Selected extract:
<<<<
Live album by Grateful Dead
- Released: January 28, 2022
- Recorded: May 26, 1977
- Venue: Baltimore Civic Center
- Genre: Rock
- Length: 183:00
- Label: Rhino
- Producer: Grateful Dead

Grateful Dead chronology
| Dave's Picks Volume 40 (2021) | Dave's Picks Volume 41 (2022) | Dave's Picks Volume 42 (2022) |

= Dave's Picks Volume 41 =

Dave's Picks Volume 41 is a three-CD live album by the rock band the Grateful Dead. It contains the complete concert recorded on May 26, 1977, at the Baltimore Civic Center in Baltimore, Maryland. It was released on January 28, 2022, in a limited edition of 25,000 copies.
>>>>
Provided data:
<<<<
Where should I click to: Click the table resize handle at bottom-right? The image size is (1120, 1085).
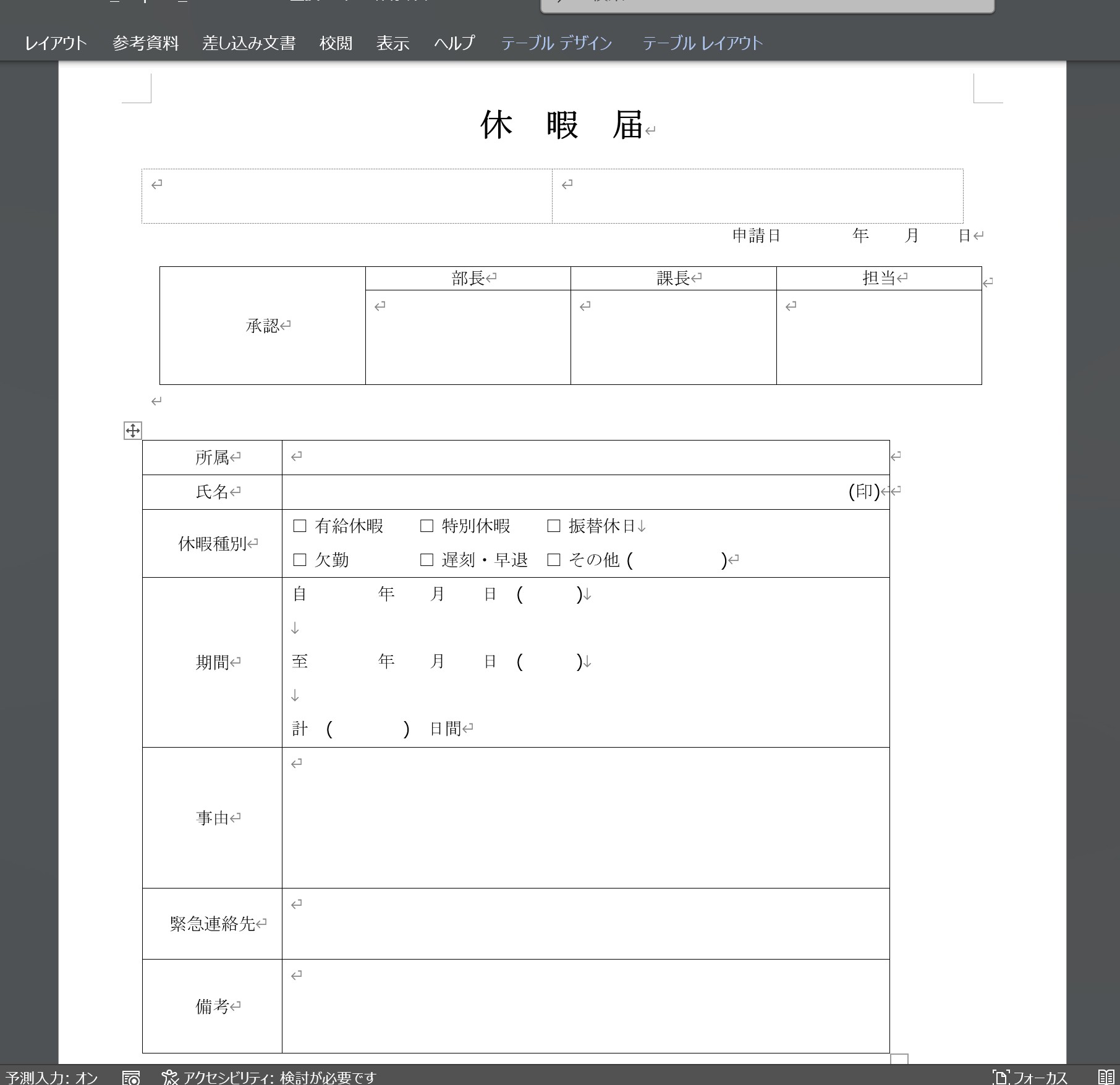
>>>>
Work to do:
Copy out the full text about Dave's Picks Volume 41 word for word, keeping every line in its original order and form.

Answer below:
Live album by Grateful Dead
- Released: January 28, 2022
- Recorded: May 26, 1977
- Venue: Baltimore Civic Center
- Genre: Rock
- Length: 183:00
- Label: Rhino
- Producer: Grateful Dead

Grateful Dead chronology
| Dave's Picks Volume 40 (2021) | Dave's Picks Volume 41 (2022) | Dave's Picks Volume 42 (2022) |

= Dave's Picks Volume 41 =

Dave's Picks Volume 41 is a three-CD live album by the rock band the Grateful Dead. It contains the complete concert recorded on May 26, 1977, at the Baltimore Civic Center in Baltimore, Maryland. It was released on January 28, 2022, in a limited edition of 25,000 copies.